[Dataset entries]
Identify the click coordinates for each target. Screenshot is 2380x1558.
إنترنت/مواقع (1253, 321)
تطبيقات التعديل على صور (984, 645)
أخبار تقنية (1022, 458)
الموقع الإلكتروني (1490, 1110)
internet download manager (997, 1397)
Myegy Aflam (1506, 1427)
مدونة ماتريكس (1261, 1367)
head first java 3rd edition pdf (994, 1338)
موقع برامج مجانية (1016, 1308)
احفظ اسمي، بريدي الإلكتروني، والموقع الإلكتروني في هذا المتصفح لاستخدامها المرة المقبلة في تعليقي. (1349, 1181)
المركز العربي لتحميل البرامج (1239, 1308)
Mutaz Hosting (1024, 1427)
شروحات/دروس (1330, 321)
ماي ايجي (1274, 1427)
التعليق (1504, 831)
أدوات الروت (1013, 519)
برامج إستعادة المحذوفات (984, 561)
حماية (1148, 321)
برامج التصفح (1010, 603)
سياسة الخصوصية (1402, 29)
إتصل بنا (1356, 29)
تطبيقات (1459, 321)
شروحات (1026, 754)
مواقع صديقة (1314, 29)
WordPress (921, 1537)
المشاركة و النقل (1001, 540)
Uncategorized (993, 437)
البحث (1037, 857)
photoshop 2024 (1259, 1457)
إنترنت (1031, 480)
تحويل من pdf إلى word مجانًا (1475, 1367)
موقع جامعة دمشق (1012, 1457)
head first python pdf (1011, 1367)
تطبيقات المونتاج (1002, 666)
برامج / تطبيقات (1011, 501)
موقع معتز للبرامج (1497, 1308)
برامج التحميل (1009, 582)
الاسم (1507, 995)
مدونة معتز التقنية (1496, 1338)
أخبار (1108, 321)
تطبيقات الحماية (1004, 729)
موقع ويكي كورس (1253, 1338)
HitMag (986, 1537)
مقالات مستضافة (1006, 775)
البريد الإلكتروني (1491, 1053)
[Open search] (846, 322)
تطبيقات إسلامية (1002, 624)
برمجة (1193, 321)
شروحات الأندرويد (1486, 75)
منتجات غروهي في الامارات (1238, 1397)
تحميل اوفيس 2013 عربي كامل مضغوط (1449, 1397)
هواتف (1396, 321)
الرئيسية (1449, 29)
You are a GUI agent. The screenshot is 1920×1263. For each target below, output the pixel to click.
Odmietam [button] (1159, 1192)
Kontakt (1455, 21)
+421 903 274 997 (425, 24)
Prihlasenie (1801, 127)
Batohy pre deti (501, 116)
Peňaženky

■ **Exercise instructions**
In the data above, start at the line that has "موقع معتز للبرامج (1497, 1308)", stop after the line that has "الرئيسية (1449, 29)", and print every line in between exactly as it stands.

■ **Response to the task**
موقع معتز للبرامج (1497, 1308)
برامج التحميل (1009, 582)
الاسم (1507, 995)
مدونة معتز التقنية (1496, 1338)
أخبار (1108, 321)
تطبيقات الحماية (1004, 729)
موقع ويكي كورس (1253, 1338)
HitMag (986, 1537)
مقالات مستضافة (1006, 775)
البريد الإلكتروني (1491, 1053)
[Open search] (846, 322)
تطبيقات إسلامية (1002, 624)
برمجة (1193, 321)
شروحات الأندرويد (1486, 75)
منتجات غروهي في الامارات (1238, 1397)
تحميل اوفيس 2013 عربي كامل مضغوط (1449, 1397)
هواتف (1396, 321)
الرئيسية (1449, 29)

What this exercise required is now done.